FOSS license compliance in the consumer electronics market

Posted Sep 14, 2009 18:56 UTC (Mon) by iabervon (subscriber, #722)
Parent article: FOSS license compliance in the consumer electronics market

My impression of proprietary licensing of embedded code is that the obligations are entirely fulfilled in the upstream interaction. That is, when company A writes code used in the hardware made by company B and sold by company C, the agreement between A and B doesn't including any obligations to company C. And the more significant difference is that none of these agreements include any obligations to the customers of company C.

The normal comparison is between FOSS licenses and licenses directly from the copyright holder to the end user, from the point of view of the end user. In this case, it is always no harder to comply with the FOSS license. But for the case of being an intermediary of software that goes through intermediaries, compliance is often easier with a proprietary license, where the intermediary can be done with their obligations when they ship.

Of course, this makes me wonder if there might be a market for a company that will write and sell FOSS code to ODMs and act as an intermediary between the ODM and the brand-name seller. That is, when the ODM wants to release something including code from their software supplier, they tell the software supplier, who checks that the firmware image matches the source, and who takes the responsibility for distributing the firmware to the brand-name company; the brand-name company only gets the binary image (generally pre-installed on the hardware) and the offer, which they pass on to the end users; the FOSS supplier has the responsibility for fulfilling requests based on the offer. This would allow ODMs and brand-names to care only minimally about compliance: the ODM has to perform an extra release step (effectively, an off-site backup of the firmware source with validation that it really produces the firmware image, which is not a bad idea in any case), and the brand-name gets a page for their manual (with the offer). Also, the entity which is fulfilling requests for source would be the company that wrote and customized it in the first place, and this company benefits directly from doing it well (in terms of visibility to potential customers).

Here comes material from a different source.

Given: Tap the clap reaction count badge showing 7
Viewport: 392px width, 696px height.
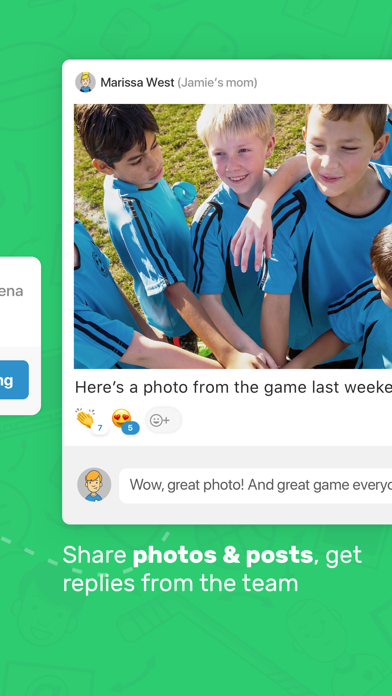Looking at the screenshot, I should [x=100, y=428].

(In practice, it would probably be that the FOSS company sends source to the ODM, who makes further changes and sends it back; the FOSS company then makes the release binary and sends it to the ODM with an offer for source; the ODM checks that the binary is what they expect in all important ways, and puts it on their hardware; then the ODM sends out the hardware with the binary and an offer from the FOSS company for the source; at this point, the ODM has no further obligations with respect to the firmware, enabling them to put all of their resources into developing the next version.)